Stored records
○ ○ ○
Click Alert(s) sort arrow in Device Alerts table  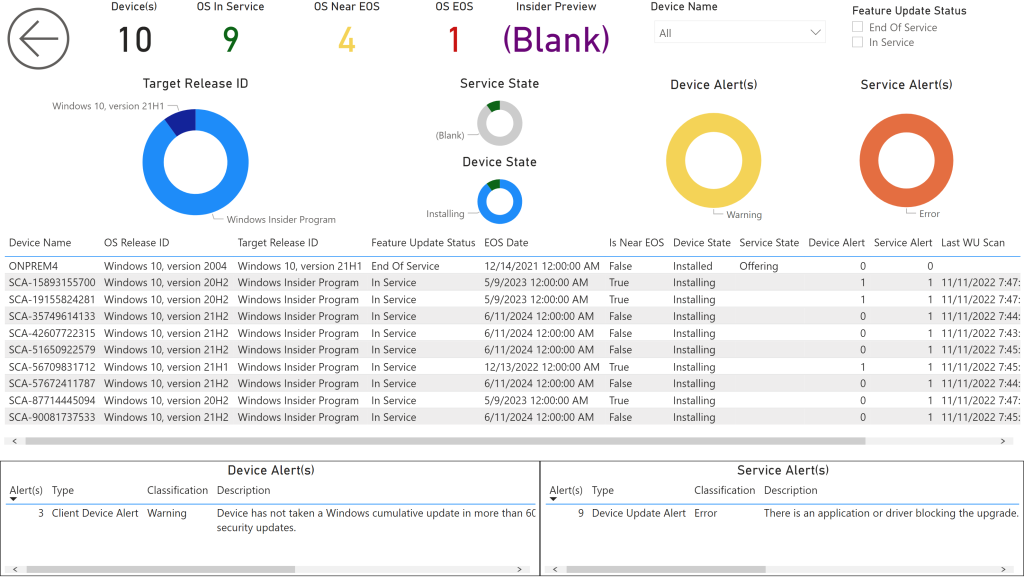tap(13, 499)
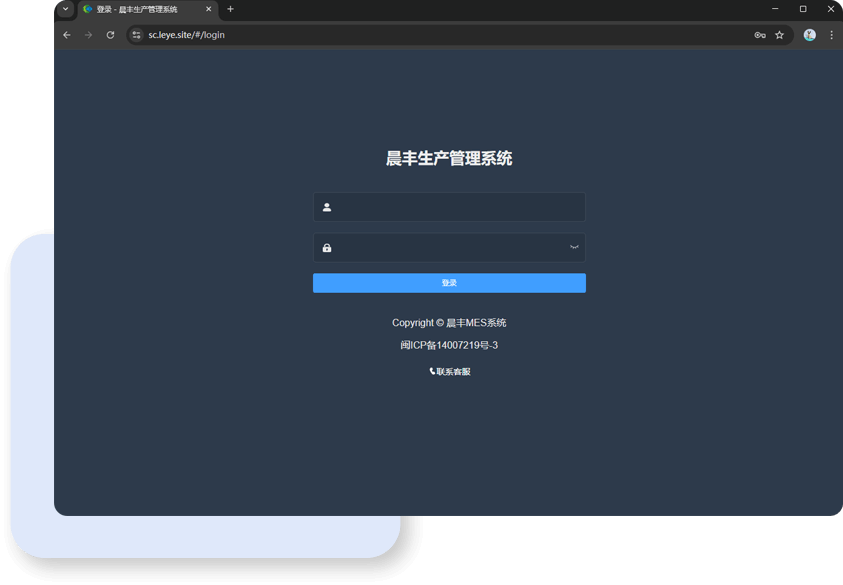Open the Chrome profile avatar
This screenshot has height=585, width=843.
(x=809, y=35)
○ ○ ○
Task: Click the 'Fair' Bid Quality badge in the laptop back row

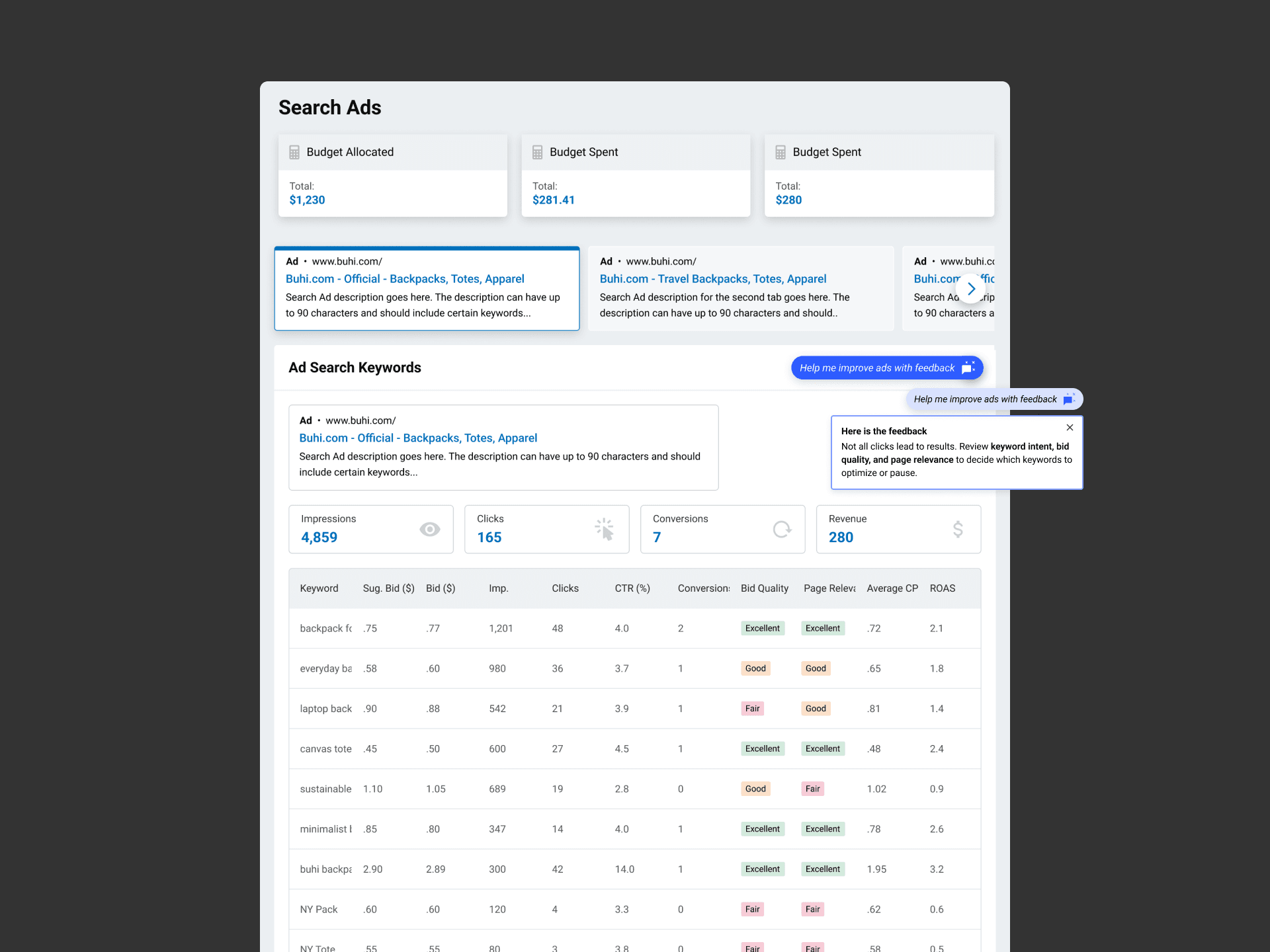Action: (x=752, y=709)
○ ○ ○
Task statement
Extract from the data above, word for word, the lines from the one containing "Task: Click the" up to and including the one containing "Action: (x=752, y=709)", leaving out the pictures.

Output of the exercise
Task: Click the 'Fair' Bid Quality badge in the laptop back row

Action: (x=752, y=709)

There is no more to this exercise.